[Raw entries]
════════

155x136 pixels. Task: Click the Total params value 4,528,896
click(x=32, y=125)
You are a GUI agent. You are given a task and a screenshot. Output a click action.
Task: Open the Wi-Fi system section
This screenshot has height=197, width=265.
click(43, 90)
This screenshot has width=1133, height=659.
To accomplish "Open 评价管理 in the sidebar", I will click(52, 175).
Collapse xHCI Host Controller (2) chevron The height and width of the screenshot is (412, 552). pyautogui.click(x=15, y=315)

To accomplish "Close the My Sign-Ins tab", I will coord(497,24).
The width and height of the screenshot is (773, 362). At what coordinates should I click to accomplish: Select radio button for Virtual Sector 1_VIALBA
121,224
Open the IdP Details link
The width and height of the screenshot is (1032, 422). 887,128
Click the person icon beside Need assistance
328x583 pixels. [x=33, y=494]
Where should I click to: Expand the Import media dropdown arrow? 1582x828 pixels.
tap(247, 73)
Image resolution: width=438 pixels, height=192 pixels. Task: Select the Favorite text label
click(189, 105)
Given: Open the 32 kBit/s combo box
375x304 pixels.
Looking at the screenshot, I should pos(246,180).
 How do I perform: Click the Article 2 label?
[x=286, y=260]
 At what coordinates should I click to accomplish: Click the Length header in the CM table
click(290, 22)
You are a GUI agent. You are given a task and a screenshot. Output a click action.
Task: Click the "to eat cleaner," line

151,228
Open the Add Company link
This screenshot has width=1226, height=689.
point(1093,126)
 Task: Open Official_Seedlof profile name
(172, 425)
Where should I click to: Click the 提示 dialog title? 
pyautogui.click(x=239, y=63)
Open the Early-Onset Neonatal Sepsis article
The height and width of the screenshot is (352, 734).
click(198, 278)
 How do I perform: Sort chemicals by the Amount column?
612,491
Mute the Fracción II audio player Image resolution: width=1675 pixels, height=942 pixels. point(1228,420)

════════

Reproduce every one of the entries above verbatim, line for line.

_Answer in full_
155x136 pixels. Task: Click the Total params value 4,528,896
click(x=32, y=125)
You are a GUI agent. You are given a task and a screenshot. Output a click action.
Task: Open the Wi-Fi system section
This screenshot has height=197, width=265.
click(43, 90)
This screenshot has width=1133, height=659.
To accomplish "Open 评价管理 in the sidebar", I will click(52, 175).
Collapse xHCI Host Controller (2) chevron The height and width of the screenshot is (412, 552). pyautogui.click(x=15, y=315)

To accomplish "Close the My Sign-Ins tab", I will coord(497,24).
The width and height of the screenshot is (773, 362). At what coordinates should I click to accomplish: Select radio button for Virtual Sector 1_VIALBA
121,224
Open the IdP Details link
The width and height of the screenshot is (1032, 422). 887,128
Click the person icon beside Need assistance
328x583 pixels. [x=33, y=494]
Where should I click to: Expand the Import media dropdown arrow? 1582x828 pixels.
tap(247, 73)
Image resolution: width=438 pixels, height=192 pixels. Task: Select the Favorite text label
click(189, 105)
Given: Open the 32 kBit/s combo box
375x304 pixels.
Looking at the screenshot, I should pos(246,180).
 How do I perform: Click the Article 2 label?
[x=286, y=260]
 At what coordinates should I click to accomplish: Click the Length header in the CM table
click(290, 22)
You are a GUI agent. You are given a task and a screenshot. Output a click action.
Task: Click the "to eat cleaner," line

151,228
Open the Add Company link
This screenshot has width=1226, height=689.
point(1093,126)
 Task: Open Official_Seedlof profile name
(172, 425)
Where should I click to: Click the 提示 dialog title? 
pyautogui.click(x=239, y=63)
Open the Early-Onset Neonatal Sepsis article
The height and width of the screenshot is (352, 734).
click(198, 278)
 How do I perform: Sort chemicals by the Amount column?
612,491
Mute the Fracción II audio player Image resolution: width=1675 pixels, height=942 pixels. point(1228,420)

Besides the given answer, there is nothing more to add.